Would you copy exactly the lines in the data below from the one that has "Screen dimensions: 665x661" through the one that has "Task: Open the AI robot assistant icon", dropping any pictures?

■ Dataset content
· · · · · · ·
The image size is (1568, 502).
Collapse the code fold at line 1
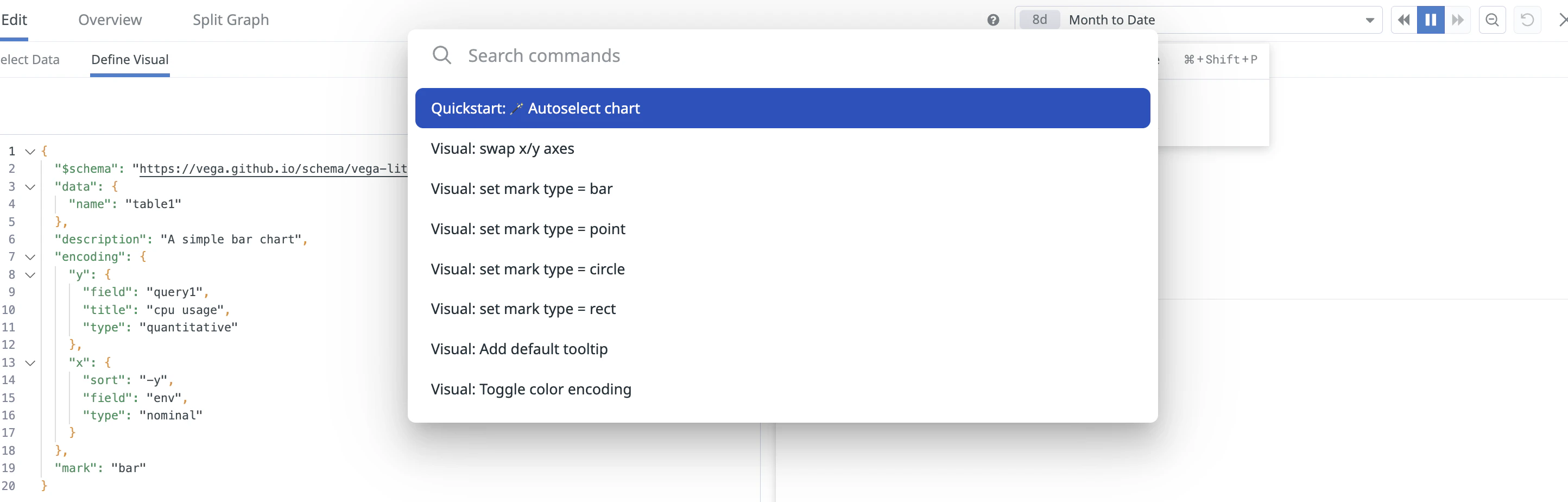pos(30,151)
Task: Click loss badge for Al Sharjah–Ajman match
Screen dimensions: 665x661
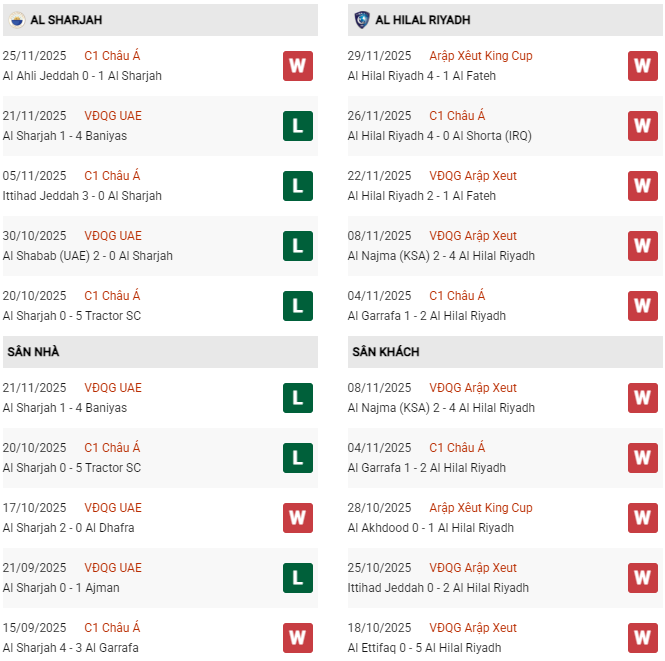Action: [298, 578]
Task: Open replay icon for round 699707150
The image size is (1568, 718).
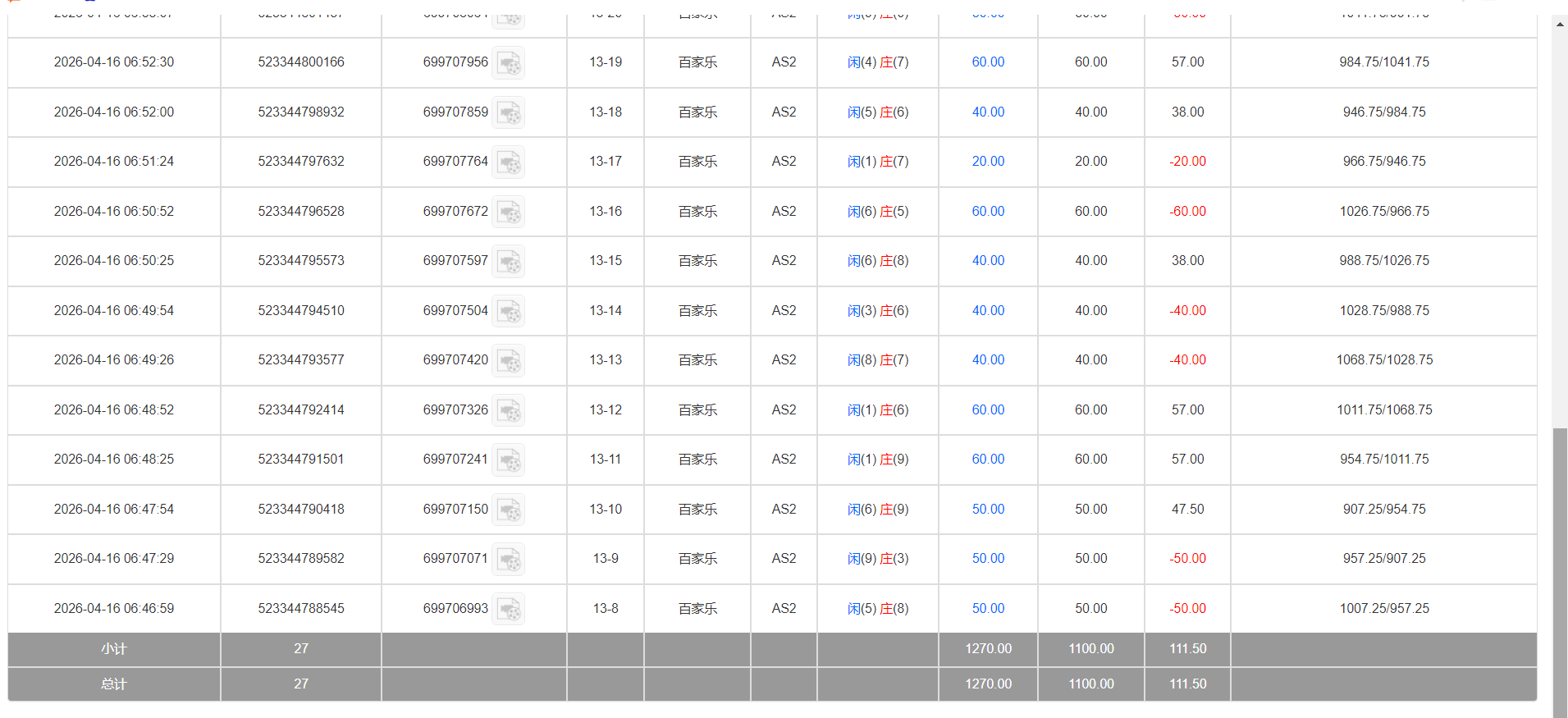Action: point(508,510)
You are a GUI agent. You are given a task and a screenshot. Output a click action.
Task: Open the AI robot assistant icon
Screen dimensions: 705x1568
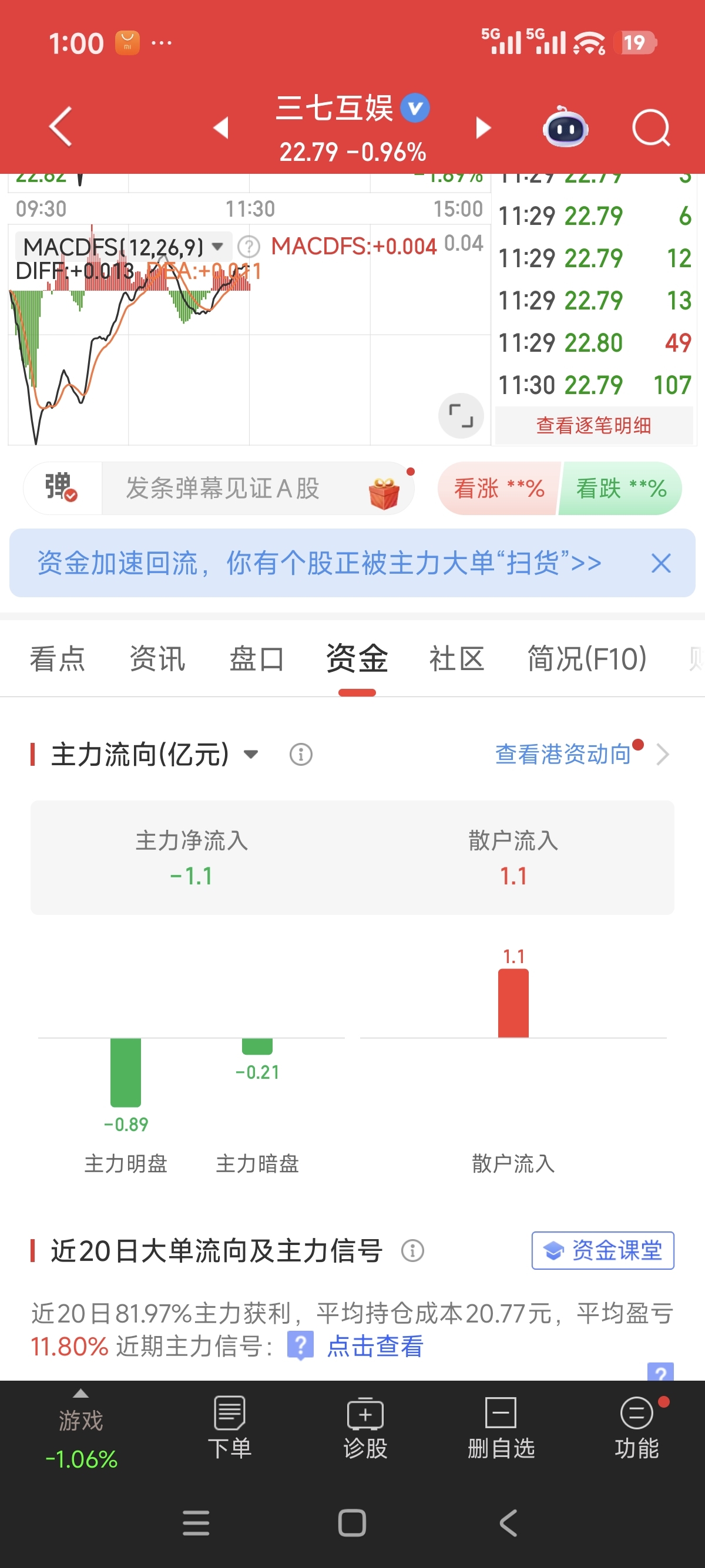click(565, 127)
· · · · · · ·
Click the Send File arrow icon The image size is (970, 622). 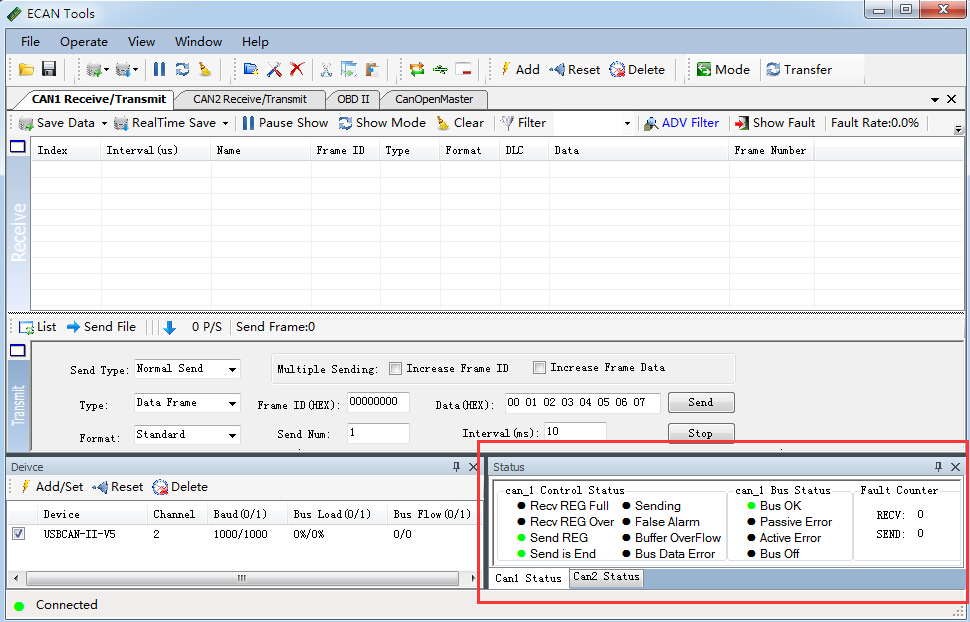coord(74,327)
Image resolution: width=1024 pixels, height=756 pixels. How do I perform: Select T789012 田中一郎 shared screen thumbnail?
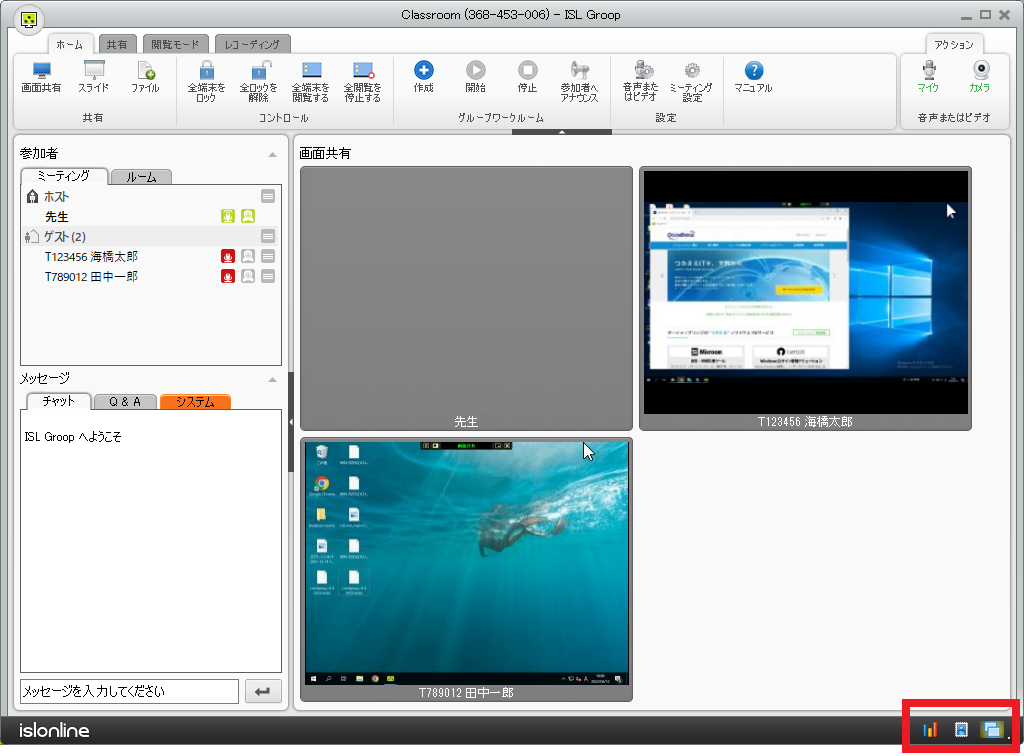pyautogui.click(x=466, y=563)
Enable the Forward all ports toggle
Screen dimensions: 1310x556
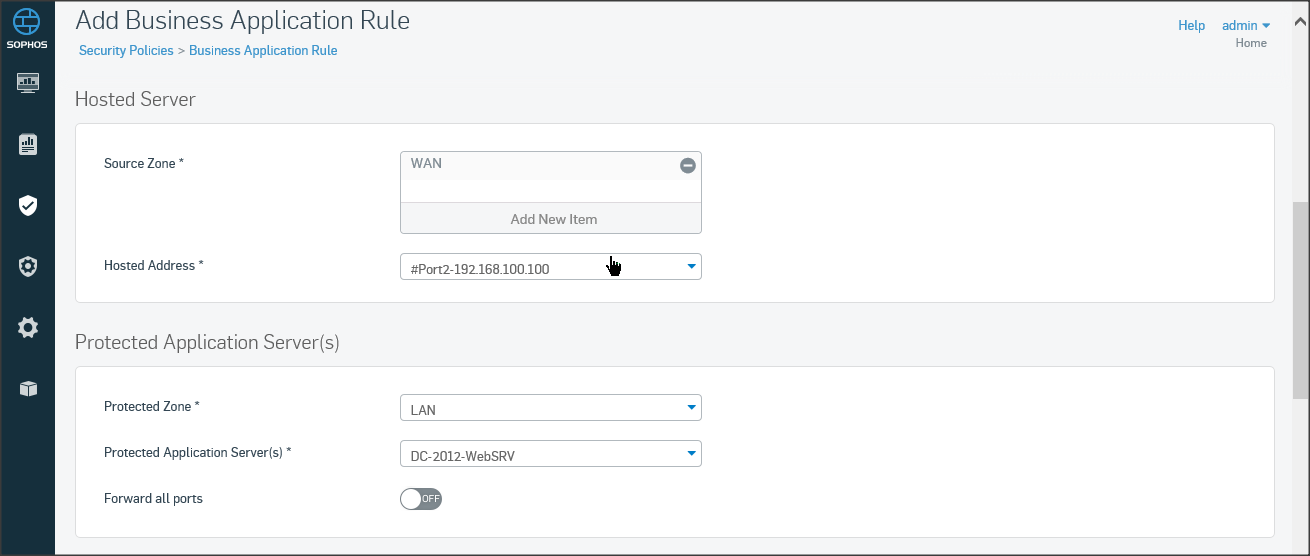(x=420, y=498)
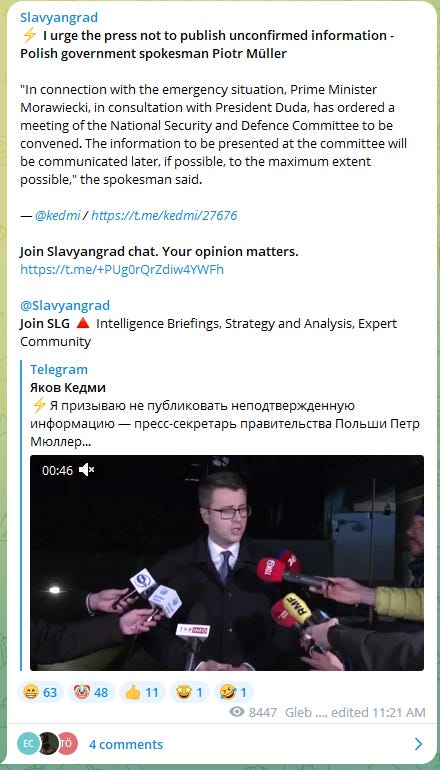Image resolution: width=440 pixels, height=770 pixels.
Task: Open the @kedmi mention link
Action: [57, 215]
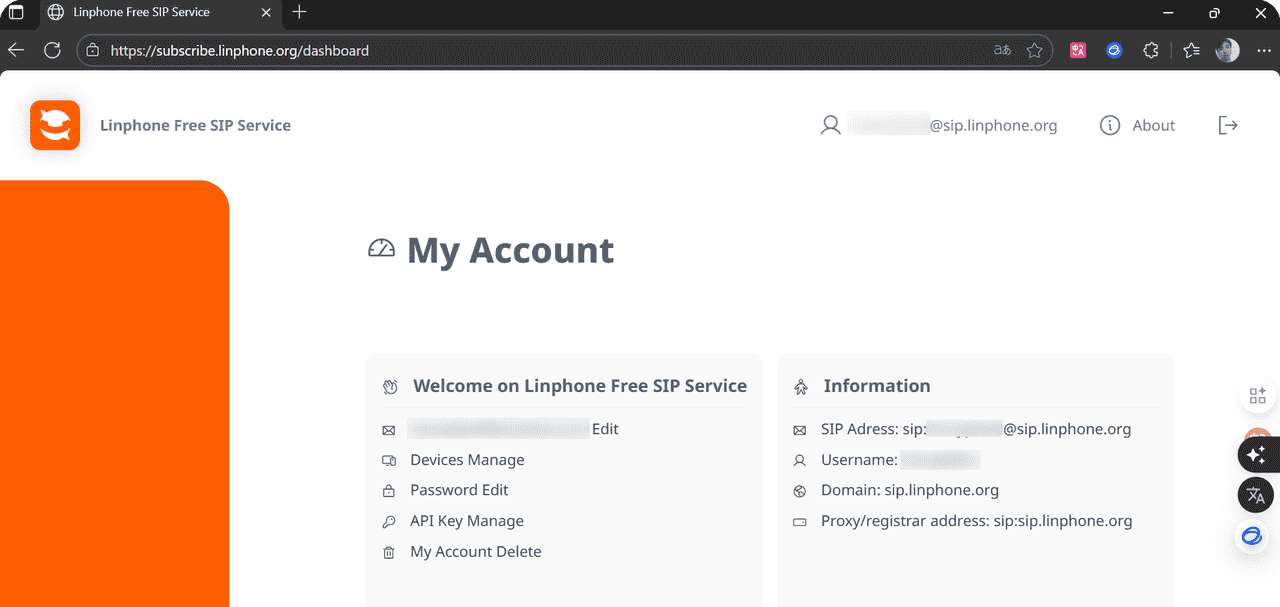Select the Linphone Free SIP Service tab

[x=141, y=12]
· · · · · · ·
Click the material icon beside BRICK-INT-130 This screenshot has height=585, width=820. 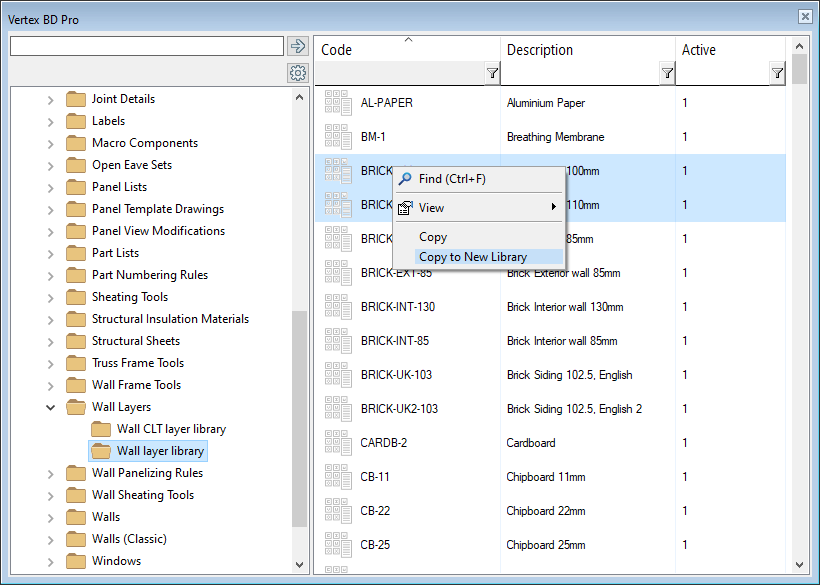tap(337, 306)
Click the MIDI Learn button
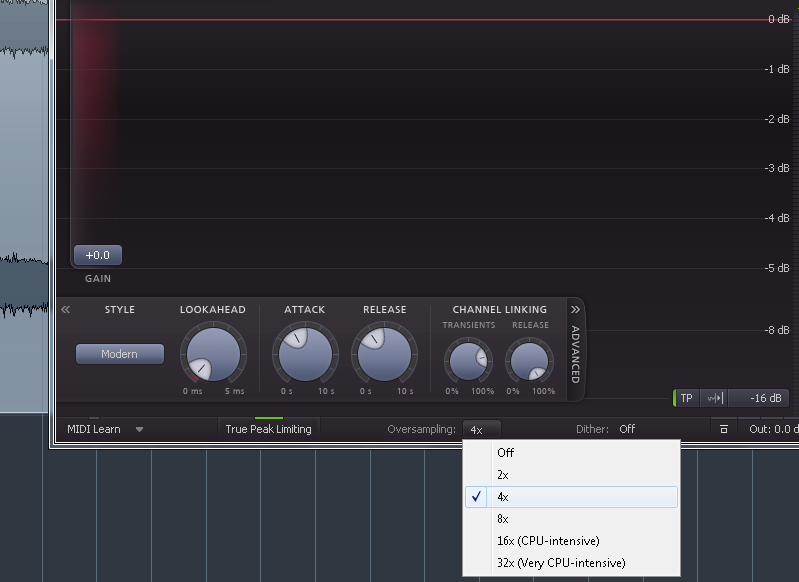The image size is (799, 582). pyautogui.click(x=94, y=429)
· · · · · · ·
■ Answer section
Screen dimensions: 665x661
Action: [298, 578]
Task: Open replay icon for round 699707150
The image size is (1568, 718).
Action: point(508,510)
You are a GUI agent. You are given a task and a screenshot. Output a click action.
Task: Open the AI robot assistant icon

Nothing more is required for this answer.